For the last few years, my husband and I lived in a beautiful mid-century home with no overhead lights. The house was lovely and spacious, fun to live in. And dim. Very dim.
BUT…we don’t live there anymore. We live in an apartment with overhead lights. I could solve my problem in five seconds by getting up to turn on the light…a light I had completely forgotten about.
An old truth was still controlling me.
How often do I forget to turn on the light in bigger ways? Fail to update my mental image of a person, and their skills? Miss the truth that a situation has changed? Ignore something I know? We think we’re not good at something, or can’t do something, and really, we’re just failing to turn on the light. We miss the new reality. One of my most capable friends always says, “I could never manage that,” when she’s actually already doing it.
“Walk in stupid every morning” is the motto of an ad agency famous for the Nike ads that don’t look like ads. Start with fresh eyes. Turn on the light and begin again.
What we think we know is more dangerous than what we don’t know. As the holidays arrive, a huge chunk of the stress is being with people who have old ideas about us. They still see us like we were at 12, or 18, or 24. We’ve gone to school, had kids, gone to therapy, learned to solve problems...and still, old relationship habits persist. We’re always the irresponsible one, the tardy one, the failure, the one with money problems. People say they feel like they’re 14 again when they visit their parents. Of course…because they treat you that way. And you treat yourself that way.
We all fall into all the old patterns. It’s like a hometown force field.
But we don’t have to react. We don’t have to be 14 anymore. We can always reach up and turn on the light, and see things as they are. We can always add more light, and see ourselves as we are.

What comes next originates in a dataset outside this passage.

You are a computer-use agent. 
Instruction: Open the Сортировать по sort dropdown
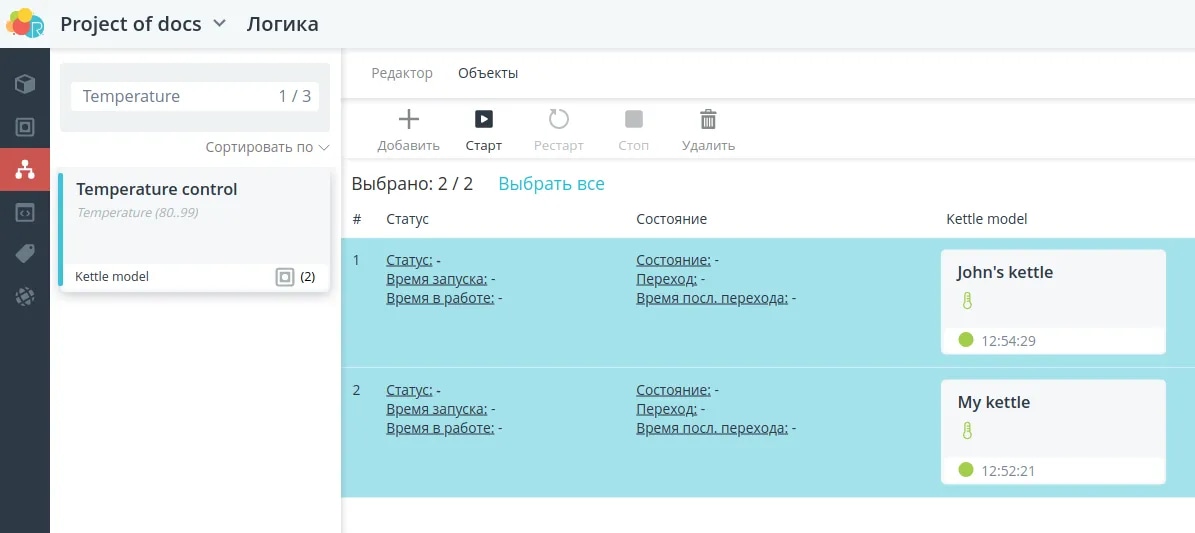268,147
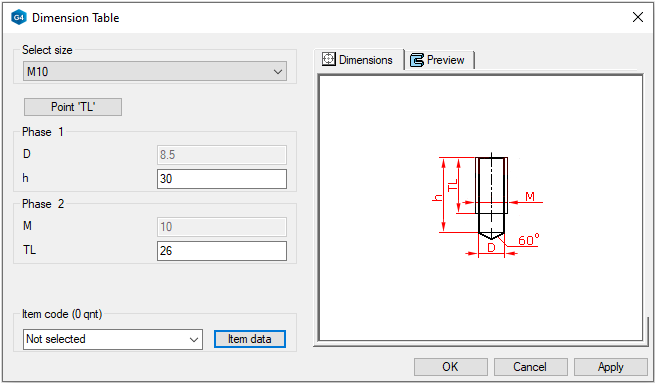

What needs more light in your life this holiday season?
Image via Pexels.
Sometimes I feel frustrated that people who knew me when I was 30 don't know how much I've changed, but it surprised me when my eldest son said to me just a few months ago, "Mom, you've really changed." And I know how it happened. As the years go by, I allow more Light to come into my spirit, and that Light now shines brighter than ever through me. With that light comes less judgment, more love, more acceptance, more prayer and more attentiveness to the presence of God in my life.
Just beautiful, Mary. In this holiday season, I need to remember that I am enough. It isn't the gifts I can give, but the love in my heart. I need to turn on the light and see all that has gone well this year, not the things that I am struggling with.